I think you're right to figure that once the person is disarmed, you're courting trouble if you keep attacking. But remember, these arts were originally for military application. In that case, killing the enemy was the goal. Now, in civilian self-defense, you'd want to try to disengage if you could.


----------



## tshadowchaser (Jun 9, 2004)

I think if you have a knife in your hand and do any damage most courts in the USA will not look well upon you. Selfdefence be damned you had better have many witnesses on your side to say you drew your blade much after he did and all other attempts at a way out where used.


----------



## arnisandyz (Jun 9, 2004)

mcjon77 said:
			
		

> Hey all,
> It would seem to me that any further attacks with your blade on the attacker, after he has been disarmed, move into the area of the illegal (the exception being multiple attackers).
> Jon



you show good common sense. the trick is..can you make those types of decisions in the heat of a confrontation? When the blood starts flowing and emotions get involved its hard to think about making the right or wrong decisions.

Arnisador...perhaps not only "military" application, but maybe in a culture where its accepted as such.


----------



## arnisador (Jun 9, 2004)

I agree with both of your points *arnisandyz*.


----------



## Flatlander (Jun 9, 2004)

mcjon77 said:
			
		

> If these questions seem simple, please understand that I am an absolute beginner regarding self defense with a knife, and am exploring these issues before I commit to carrying an edged weapon.
> 
> Just Wondering,
> 
> Jon


In this context, I would advise you to not carry the edged weapon until you have a better understanding of how to use it.  There are people who can take it from you and turn it on you faster than most would believe.

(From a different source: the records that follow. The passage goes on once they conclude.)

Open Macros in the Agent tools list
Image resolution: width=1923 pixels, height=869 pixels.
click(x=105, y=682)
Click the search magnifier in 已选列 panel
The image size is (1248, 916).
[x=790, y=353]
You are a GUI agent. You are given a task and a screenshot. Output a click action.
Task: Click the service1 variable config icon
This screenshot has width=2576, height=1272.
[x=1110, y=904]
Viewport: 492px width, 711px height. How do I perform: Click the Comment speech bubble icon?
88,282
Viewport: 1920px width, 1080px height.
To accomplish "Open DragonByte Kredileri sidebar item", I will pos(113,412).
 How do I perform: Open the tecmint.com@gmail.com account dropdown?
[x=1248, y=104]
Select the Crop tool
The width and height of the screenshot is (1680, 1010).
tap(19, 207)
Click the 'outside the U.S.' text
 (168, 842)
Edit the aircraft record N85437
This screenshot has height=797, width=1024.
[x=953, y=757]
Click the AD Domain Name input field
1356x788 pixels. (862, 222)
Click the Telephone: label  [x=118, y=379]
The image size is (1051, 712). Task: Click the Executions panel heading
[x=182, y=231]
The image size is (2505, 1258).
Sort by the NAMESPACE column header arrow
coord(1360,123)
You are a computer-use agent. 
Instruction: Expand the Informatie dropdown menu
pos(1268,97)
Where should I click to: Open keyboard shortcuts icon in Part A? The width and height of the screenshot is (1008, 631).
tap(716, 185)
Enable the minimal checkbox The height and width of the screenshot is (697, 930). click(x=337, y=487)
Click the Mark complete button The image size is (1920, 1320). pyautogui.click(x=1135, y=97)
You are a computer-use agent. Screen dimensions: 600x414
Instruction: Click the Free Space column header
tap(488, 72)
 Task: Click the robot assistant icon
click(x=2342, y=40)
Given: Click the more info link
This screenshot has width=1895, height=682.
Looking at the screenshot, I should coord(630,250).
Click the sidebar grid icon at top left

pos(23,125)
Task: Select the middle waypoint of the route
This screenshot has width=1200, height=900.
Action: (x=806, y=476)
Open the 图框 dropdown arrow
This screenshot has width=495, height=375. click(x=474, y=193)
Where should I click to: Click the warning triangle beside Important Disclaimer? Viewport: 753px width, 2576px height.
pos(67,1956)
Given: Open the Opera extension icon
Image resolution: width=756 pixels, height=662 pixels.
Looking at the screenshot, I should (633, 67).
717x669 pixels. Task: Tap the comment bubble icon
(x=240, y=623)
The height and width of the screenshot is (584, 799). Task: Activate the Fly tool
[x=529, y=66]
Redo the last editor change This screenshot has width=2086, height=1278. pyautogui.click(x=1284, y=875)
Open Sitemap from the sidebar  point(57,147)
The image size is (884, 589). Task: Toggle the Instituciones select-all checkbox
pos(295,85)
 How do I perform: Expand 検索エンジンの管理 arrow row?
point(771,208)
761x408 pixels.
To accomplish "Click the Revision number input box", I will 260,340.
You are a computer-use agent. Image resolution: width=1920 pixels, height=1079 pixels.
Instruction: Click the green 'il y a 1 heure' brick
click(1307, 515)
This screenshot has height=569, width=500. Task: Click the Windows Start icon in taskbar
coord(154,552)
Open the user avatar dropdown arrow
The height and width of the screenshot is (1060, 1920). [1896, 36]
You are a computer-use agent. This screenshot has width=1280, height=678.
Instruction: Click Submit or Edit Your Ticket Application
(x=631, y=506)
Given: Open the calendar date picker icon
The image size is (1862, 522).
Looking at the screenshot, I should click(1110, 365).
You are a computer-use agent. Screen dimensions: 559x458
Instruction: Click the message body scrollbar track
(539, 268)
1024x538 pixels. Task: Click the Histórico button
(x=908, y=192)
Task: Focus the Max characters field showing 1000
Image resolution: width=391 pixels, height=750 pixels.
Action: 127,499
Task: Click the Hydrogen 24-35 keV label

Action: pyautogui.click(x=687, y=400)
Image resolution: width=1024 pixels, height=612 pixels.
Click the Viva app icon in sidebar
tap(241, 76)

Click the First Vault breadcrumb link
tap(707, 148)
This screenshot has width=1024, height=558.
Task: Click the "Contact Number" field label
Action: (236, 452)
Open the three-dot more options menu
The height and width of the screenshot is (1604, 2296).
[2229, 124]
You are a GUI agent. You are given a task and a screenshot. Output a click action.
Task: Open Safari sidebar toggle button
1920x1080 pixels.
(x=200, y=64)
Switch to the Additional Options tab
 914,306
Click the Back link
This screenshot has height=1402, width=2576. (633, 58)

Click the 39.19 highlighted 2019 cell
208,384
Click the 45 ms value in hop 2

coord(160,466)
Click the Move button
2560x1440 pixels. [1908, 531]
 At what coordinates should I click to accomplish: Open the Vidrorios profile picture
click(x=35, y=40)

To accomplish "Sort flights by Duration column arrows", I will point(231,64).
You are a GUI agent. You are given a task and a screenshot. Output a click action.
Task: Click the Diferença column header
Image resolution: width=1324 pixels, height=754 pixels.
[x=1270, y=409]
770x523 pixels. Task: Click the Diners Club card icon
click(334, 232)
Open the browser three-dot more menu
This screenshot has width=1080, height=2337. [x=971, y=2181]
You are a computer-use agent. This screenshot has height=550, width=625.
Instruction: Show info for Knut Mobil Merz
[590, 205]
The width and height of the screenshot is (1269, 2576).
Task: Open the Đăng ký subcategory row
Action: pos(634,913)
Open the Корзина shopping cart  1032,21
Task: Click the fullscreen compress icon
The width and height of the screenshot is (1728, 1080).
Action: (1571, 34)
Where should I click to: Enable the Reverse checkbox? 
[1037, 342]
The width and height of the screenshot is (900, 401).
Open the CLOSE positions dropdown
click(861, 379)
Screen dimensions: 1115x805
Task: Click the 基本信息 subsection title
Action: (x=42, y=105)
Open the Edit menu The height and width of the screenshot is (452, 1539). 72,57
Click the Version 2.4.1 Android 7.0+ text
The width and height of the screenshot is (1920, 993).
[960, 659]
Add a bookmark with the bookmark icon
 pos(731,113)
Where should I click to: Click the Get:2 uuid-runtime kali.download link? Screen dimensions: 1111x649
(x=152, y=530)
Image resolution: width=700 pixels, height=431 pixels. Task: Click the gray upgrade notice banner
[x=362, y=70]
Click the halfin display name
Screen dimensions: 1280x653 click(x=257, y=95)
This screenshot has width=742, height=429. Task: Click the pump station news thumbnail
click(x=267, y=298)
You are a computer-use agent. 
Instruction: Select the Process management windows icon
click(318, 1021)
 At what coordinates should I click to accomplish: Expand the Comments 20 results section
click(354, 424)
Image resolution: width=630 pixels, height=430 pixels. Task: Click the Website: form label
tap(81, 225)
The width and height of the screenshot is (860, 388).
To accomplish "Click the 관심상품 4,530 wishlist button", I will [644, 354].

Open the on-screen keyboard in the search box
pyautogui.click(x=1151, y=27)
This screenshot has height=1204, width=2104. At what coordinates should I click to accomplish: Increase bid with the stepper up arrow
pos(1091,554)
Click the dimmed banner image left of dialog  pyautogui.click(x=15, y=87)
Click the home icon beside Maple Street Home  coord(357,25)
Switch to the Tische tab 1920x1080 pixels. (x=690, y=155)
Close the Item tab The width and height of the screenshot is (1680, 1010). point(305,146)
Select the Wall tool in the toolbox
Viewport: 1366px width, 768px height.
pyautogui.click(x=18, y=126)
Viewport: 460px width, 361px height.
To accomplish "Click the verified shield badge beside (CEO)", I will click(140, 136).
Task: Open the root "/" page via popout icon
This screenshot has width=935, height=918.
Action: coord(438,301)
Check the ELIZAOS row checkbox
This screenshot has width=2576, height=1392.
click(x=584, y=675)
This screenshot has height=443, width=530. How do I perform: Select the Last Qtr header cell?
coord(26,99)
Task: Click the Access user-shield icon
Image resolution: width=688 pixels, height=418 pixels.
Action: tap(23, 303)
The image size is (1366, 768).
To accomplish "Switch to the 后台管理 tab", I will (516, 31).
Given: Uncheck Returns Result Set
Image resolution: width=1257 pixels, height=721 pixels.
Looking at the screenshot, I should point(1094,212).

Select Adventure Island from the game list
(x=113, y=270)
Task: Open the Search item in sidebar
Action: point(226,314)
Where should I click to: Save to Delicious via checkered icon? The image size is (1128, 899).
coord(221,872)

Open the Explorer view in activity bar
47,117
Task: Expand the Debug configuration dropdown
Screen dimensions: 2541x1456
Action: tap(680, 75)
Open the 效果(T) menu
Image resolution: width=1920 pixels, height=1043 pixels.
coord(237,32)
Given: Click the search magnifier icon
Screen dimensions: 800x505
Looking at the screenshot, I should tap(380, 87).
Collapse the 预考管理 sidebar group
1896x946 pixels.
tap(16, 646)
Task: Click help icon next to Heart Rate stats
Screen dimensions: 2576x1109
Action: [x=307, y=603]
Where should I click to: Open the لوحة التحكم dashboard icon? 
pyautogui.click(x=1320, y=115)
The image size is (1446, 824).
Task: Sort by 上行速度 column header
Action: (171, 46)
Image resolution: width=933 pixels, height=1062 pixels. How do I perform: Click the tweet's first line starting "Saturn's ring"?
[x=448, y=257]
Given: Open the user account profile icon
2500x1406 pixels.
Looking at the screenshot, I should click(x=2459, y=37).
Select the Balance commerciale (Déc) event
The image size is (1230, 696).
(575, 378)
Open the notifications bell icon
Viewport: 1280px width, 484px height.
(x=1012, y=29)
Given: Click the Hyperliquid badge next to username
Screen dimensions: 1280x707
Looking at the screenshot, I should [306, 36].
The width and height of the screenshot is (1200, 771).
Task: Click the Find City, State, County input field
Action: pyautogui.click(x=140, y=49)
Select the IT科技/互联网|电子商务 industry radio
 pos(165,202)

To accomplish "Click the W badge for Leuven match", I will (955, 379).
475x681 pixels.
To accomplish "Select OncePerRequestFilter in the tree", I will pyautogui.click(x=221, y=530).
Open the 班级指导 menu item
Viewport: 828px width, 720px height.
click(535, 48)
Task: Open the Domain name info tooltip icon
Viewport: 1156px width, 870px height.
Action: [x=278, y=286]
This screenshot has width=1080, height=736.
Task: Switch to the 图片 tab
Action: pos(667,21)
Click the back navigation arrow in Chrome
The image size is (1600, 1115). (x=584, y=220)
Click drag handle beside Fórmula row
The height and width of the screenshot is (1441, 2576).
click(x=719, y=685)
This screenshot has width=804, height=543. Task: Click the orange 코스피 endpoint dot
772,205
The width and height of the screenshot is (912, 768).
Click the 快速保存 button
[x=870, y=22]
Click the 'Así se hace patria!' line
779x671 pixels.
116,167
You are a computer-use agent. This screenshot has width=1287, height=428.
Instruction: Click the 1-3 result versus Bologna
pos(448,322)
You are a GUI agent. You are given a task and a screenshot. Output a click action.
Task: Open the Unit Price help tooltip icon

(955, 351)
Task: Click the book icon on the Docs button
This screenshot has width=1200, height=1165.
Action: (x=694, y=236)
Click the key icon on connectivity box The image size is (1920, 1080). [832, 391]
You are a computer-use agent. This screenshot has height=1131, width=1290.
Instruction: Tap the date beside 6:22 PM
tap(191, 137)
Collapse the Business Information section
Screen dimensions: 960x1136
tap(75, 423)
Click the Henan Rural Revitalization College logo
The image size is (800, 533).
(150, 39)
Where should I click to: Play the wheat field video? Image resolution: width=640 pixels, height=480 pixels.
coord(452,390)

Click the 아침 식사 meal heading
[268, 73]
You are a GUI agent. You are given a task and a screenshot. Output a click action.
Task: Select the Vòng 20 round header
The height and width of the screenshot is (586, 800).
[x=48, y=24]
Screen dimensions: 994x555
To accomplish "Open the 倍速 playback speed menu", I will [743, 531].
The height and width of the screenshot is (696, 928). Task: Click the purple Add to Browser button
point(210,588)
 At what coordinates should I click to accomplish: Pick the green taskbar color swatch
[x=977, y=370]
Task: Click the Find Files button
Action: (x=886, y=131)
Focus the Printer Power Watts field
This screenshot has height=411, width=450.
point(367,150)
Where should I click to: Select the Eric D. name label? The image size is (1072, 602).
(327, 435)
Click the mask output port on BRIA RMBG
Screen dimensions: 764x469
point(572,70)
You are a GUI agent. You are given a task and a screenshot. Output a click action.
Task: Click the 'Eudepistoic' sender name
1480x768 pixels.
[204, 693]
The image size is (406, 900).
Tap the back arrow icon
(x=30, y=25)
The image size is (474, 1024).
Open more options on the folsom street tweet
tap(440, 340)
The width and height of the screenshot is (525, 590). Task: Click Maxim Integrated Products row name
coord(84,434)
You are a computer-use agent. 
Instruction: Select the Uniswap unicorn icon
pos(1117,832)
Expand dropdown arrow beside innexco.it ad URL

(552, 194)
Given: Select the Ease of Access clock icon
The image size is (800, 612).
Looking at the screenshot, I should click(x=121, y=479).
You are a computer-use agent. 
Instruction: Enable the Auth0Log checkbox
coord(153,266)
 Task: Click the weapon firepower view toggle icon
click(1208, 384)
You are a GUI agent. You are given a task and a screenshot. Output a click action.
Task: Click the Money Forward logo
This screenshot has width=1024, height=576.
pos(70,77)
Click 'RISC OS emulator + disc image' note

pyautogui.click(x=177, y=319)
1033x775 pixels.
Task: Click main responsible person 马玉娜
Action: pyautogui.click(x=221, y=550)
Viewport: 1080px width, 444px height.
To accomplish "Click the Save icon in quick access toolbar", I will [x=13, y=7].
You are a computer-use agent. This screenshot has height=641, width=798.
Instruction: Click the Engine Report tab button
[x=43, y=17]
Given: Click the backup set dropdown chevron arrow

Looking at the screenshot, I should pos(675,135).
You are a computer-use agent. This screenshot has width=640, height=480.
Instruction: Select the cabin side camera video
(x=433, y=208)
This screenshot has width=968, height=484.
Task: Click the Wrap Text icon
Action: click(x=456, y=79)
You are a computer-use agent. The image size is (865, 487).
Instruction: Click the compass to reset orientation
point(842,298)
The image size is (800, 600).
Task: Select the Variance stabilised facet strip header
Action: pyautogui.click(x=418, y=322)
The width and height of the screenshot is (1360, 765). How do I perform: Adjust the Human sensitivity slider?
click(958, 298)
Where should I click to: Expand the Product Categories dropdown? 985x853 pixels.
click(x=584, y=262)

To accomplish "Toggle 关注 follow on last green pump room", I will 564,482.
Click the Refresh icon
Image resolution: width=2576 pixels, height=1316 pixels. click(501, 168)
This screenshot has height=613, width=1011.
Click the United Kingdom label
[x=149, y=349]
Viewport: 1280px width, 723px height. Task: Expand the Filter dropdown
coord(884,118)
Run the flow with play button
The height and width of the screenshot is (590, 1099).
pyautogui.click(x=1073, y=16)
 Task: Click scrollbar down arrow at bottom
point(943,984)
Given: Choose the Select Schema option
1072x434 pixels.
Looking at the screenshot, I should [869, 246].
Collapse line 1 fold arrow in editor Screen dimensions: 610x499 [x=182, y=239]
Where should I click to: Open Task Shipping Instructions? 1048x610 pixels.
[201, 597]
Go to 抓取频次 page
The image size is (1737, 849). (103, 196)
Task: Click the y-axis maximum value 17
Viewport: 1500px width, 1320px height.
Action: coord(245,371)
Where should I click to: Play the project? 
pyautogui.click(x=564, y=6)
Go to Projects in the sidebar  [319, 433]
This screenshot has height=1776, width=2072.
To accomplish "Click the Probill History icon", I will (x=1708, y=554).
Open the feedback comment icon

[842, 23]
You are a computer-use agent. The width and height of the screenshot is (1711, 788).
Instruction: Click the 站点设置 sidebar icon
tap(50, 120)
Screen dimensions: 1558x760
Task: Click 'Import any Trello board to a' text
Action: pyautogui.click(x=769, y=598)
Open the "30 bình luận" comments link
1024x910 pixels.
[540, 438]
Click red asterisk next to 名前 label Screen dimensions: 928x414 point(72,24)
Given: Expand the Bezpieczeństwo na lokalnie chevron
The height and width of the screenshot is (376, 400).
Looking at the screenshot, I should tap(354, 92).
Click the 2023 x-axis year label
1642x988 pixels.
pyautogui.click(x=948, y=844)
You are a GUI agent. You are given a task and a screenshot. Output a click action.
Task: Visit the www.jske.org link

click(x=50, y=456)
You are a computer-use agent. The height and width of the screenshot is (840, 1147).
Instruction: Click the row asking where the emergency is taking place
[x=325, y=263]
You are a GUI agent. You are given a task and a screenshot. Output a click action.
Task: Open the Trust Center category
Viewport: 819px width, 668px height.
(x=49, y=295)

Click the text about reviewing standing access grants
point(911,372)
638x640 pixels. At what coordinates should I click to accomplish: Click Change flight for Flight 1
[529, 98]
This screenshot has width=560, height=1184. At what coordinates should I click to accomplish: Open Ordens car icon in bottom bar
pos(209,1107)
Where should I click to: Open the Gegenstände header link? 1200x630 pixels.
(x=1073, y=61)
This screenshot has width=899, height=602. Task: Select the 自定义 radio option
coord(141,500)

Having said that, I _personally _train in the minset of remaining engaged until I can "consciously" disengage - regardless of legal ramifications.  I find that this mindset provides me with the sense of security that I won't be second guessing myself while engaged.  It's an interesting problem though. The issues over the legality of your actions while defending yourself are complex.  I choose to ignore them, and hope that it won't become an issue for me.

Good question.


----------



## Han-Mi (Jun 10, 2004)

I don't have much experience with knife fighting, and most of what I do know is open hand disarms. But as for the legalities of a killing strike with a knife If you can prove it was in self defense, and the other person had a knife as well, you would have a chance, But not a good one. I would say it would be best to consider what the rules for a cop are, We as MA's arent quite so bound, but we are bound by similar rules.


----------



## Stick Dummy (Jun 10, 2004)

Open ended question - no all encompassing answer..............


 If you are in true fear of your life, do what ever you need to do to survive the event. 

  Its kinda like sparring a "Fairy Godmother" and getting the FEAR look after hitting them "more than once", FMA'ers call this "a Blast", they are out of their enviroment, which is traditionally no touch - single point rules. I like the term fighting masturbation for such endeavours.

 In jr/sr high school, during pugilistic exchanges I used to hear opponents groan "Thats not fair" just before collapse, following a swift BTG. Waaah-Waah. I did not fight outside of MA classes for fun, and still don't.
 I've seen people killed violently on the street with knives, & assorted implements and it ain't no disco, or playing around.

rant mode off :erg:   and I apologize if i offended anyone

Kumbaya........, Kumbaya............


----------



## OUMoose (Jun 10, 2004)

In my head at least, I would continue until that person has no possible way to continue to pose a threat.  As soon as the knives come out, a little switch in the brain has to be flipped to say "OK, there's a very high probability I'm going to die, it's DEFINITELY go time!", and let the body follow suit.  Now, if you somehow catch a disarm, or do enough damage to the arm that the attacker drops the knife and attempts to leave, let him/her go.  If you run the other person down, you become the agressor.  If you get that disarm, and the person keeps coming, keep cutting until that person doesn't want to, or is unable to attack you further.

Hope that helps.


----------



## Thesemindz (Jun 10, 2004)

In most principalities you have the right to defend yourself with equal or lesser force. Of course that's stupid, because which has more force a punch or a kick? What about a snap kick and a thrust punch? Or a handsword or a backnuckle? The idea is to create such a vague, undefined area of law that each case must be judged solely on its own merits. Of course, that doesn't really work either. When it comes to weapons, you can usually defend against a weapon, with a weapon. However, if your opponent is disarmed and you hit him with the weapon, you are using a greater amount of force than he is able to use against you, and you have become the aggressor. At this time, you can, and most likely will be charged with assault with a deadly weapon.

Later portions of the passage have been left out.